[Start of Entries]

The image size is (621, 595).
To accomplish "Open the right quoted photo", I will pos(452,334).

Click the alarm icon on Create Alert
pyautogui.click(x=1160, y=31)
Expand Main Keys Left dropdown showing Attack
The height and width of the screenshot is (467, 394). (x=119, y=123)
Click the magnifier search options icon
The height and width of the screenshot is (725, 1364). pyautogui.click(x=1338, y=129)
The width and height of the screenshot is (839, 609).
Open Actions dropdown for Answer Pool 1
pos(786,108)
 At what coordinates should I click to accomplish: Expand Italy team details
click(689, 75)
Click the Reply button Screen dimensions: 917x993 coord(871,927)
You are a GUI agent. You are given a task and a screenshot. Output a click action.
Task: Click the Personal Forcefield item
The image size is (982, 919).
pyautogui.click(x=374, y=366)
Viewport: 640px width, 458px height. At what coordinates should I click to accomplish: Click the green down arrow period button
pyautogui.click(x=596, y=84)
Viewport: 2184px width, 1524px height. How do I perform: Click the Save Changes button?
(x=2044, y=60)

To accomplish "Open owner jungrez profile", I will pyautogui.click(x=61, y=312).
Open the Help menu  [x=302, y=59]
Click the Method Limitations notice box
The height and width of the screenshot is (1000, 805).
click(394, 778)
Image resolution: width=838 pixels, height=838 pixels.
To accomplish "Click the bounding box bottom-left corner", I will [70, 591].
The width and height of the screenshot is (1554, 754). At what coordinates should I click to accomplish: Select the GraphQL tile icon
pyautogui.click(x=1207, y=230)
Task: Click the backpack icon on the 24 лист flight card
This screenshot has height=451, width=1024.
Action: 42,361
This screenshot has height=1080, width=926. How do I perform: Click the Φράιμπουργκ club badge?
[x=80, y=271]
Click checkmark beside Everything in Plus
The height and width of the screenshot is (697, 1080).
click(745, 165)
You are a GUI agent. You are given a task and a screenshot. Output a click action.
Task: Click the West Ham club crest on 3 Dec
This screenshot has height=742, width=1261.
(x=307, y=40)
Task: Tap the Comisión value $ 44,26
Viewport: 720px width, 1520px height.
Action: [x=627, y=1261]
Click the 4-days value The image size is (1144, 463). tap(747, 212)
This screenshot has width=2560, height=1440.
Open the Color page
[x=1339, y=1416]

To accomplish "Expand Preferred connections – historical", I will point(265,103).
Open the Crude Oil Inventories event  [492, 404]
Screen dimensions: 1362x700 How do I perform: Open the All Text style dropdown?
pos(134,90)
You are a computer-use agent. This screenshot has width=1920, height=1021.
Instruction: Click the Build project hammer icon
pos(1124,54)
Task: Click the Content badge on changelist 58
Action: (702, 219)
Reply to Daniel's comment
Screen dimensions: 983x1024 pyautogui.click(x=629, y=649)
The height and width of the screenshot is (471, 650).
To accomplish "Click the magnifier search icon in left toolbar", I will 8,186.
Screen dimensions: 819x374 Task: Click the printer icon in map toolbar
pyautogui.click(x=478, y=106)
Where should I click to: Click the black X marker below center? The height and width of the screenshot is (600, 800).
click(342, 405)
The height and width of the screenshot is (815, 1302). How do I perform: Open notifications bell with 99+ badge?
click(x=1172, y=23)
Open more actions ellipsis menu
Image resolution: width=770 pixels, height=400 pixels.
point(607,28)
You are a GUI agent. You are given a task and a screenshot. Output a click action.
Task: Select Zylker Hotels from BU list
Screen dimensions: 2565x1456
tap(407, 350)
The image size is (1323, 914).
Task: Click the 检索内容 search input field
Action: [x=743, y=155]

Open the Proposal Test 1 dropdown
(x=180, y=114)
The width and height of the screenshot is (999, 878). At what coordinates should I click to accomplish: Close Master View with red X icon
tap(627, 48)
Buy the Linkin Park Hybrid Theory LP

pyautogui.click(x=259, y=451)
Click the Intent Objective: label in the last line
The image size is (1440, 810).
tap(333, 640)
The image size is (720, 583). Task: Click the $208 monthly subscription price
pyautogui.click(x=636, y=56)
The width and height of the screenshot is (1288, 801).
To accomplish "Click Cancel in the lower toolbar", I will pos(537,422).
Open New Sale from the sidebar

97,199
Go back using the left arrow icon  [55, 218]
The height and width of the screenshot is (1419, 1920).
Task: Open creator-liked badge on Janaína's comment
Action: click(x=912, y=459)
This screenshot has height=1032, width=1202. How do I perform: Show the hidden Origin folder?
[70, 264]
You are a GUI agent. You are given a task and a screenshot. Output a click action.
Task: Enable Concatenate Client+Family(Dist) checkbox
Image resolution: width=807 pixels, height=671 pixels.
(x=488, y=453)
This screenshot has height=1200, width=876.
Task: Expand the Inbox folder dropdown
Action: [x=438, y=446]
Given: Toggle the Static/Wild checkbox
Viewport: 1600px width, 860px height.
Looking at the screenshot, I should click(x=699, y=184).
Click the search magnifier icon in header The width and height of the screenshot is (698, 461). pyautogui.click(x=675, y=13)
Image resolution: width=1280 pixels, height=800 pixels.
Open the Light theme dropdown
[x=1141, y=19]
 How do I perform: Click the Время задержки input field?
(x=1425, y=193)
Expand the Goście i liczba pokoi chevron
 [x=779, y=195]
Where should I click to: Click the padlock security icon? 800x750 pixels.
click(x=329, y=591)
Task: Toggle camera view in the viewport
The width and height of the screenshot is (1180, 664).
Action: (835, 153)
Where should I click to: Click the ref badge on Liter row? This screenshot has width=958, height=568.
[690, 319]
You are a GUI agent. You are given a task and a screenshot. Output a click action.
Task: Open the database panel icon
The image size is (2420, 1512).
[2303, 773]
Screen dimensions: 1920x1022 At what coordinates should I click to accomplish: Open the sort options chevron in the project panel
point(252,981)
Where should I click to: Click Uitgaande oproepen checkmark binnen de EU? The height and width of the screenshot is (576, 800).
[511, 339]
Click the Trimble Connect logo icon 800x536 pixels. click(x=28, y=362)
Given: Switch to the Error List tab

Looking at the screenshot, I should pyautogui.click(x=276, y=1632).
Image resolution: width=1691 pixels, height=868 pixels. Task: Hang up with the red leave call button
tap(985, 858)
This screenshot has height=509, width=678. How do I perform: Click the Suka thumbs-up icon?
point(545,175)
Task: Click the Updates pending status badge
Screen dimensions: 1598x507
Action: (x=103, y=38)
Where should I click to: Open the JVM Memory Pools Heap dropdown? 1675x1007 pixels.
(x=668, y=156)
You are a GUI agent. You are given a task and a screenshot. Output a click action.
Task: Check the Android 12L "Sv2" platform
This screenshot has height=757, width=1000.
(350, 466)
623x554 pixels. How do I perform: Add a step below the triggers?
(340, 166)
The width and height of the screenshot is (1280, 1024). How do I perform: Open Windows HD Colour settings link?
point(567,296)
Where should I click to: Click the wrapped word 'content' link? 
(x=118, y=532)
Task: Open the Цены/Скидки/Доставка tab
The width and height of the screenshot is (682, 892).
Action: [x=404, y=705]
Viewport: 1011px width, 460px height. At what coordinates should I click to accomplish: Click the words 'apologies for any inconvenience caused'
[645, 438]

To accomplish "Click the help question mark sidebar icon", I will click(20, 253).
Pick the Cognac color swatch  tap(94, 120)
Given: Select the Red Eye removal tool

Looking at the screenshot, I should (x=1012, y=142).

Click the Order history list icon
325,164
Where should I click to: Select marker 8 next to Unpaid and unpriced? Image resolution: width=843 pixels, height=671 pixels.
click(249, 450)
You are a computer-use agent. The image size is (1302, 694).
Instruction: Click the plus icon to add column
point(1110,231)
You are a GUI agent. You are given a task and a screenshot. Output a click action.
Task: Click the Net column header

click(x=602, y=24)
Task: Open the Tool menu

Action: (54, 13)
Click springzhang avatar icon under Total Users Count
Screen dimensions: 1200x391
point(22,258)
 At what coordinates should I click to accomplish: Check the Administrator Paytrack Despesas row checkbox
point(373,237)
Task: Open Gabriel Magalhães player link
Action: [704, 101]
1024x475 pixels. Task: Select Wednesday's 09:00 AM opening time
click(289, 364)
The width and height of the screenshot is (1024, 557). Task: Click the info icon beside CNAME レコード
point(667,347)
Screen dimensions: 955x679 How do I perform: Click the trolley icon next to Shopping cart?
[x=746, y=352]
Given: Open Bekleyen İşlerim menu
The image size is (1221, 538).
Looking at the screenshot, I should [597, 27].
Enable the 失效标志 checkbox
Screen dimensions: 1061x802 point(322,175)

[End of Entries]

* [Goal]:
Can you write out the lines again, unchanged, beginning at the line that contains "Where should I click to: Click the wrapped" and stopping after the line that contains "Pick the Cognac"?

* [Exercise response]:
Where should I click to: Click the wrapped word 'content' link? 
(x=118, y=532)
Task: Open the Цены/Скидки/Доставка tab
The width and height of the screenshot is (682, 892).
Action: [x=404, y=705]
Viewport: 1011px width, 460px height. At what coordinates should I click to accomplish: Click the words 'apologies for any inconvenience caused'
[645, 438]

To accomplish "Click the help question mark sidebar icon", I will click(20, 253).
Pick the Cognac color swatch  tap(94, 120)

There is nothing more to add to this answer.